By Caitlin Kelly
Interesting recent piece by New York Times tech writer Nick Bilton:
Wander the halls of Twitter’s San Francisco headquarters and ask random employees in a black T-shirt with a little blue bird and they will give you a different answer, too. I’ve heard people tell me it’s a place for real-time communication, a second screen for television, a live-events vertical, a place for brands to connect with people and a media communications platform.
The conflicting vision about Twitter may be the company’s biggest flaw and may explain why Twitter has failed to grow beyond its 300 million users (compared with Facebook’s 1.4 billion).
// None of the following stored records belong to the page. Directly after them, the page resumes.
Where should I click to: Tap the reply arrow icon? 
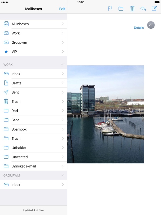point(143,9)
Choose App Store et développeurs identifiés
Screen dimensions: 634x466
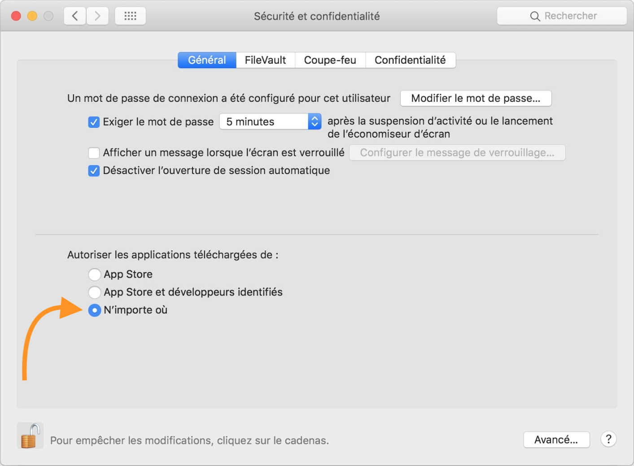click(x=94, y=292)

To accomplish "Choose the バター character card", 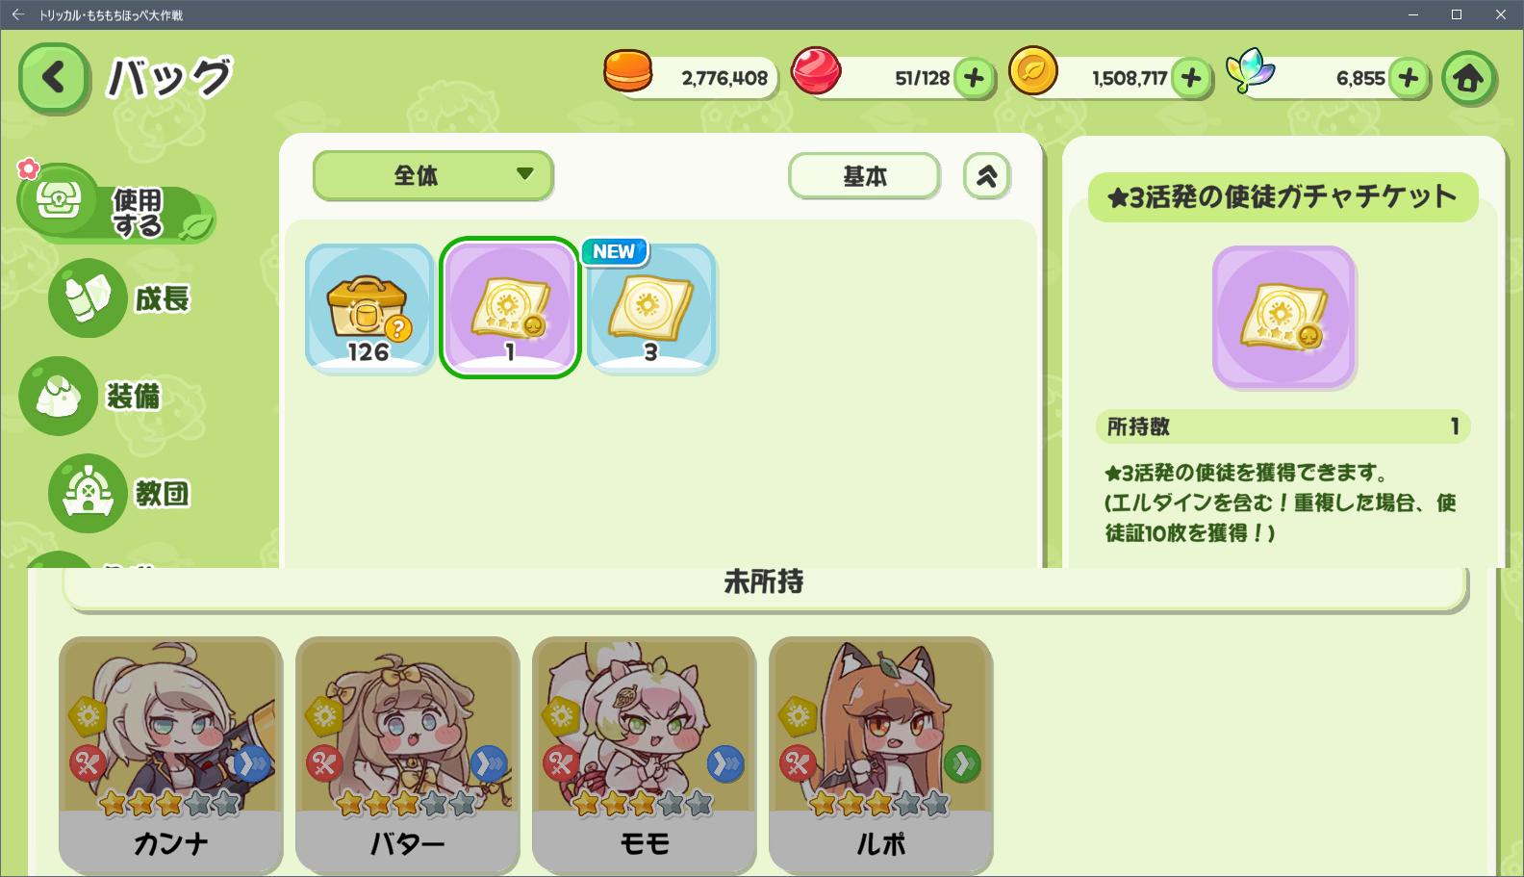I will (408, 754).
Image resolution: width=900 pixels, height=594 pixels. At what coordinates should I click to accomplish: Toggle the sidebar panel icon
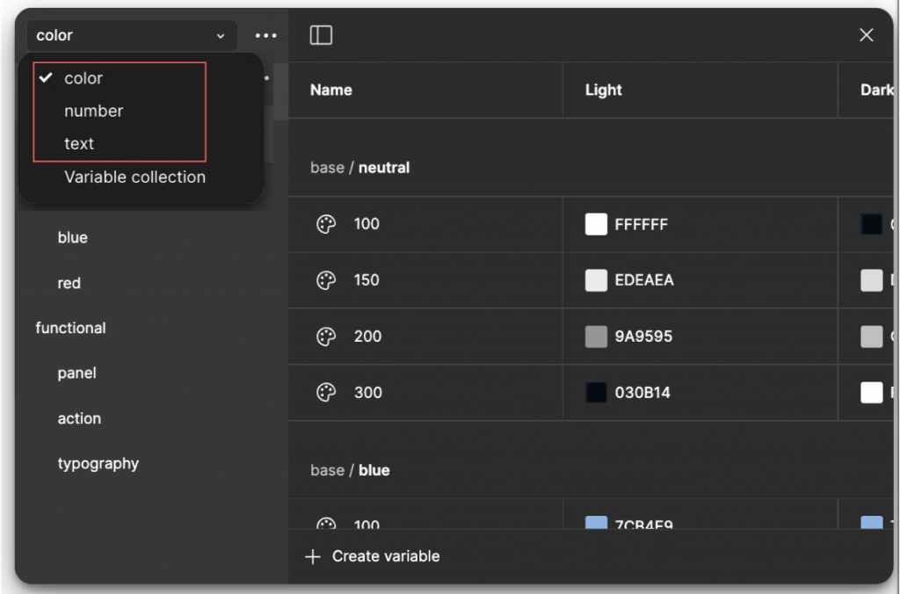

It may also explain why the social media platform hasn’t changed much in nearly a decade.
It’s utterly insane that you still need to put a period before a person’s Twitter handle, such as “.@twitter,” if you want everyone to see it. Could you imagine Facebook doing that? Twitter still uses “favorite” instead of the more universal “like.” And Twitter still expects people to use Boolean search commands.As a user experience, the product is still a drip-drip-drip stream of seemingly random tweets. It feels like a deranged video game, where players are blindfolded and win only if they accidentally come across a good tweet among a mudslide of drivel.
I only follow 900 people. most of whom are, in fact, news organizations from Toronto, New York City, France, Spain, Canada, England.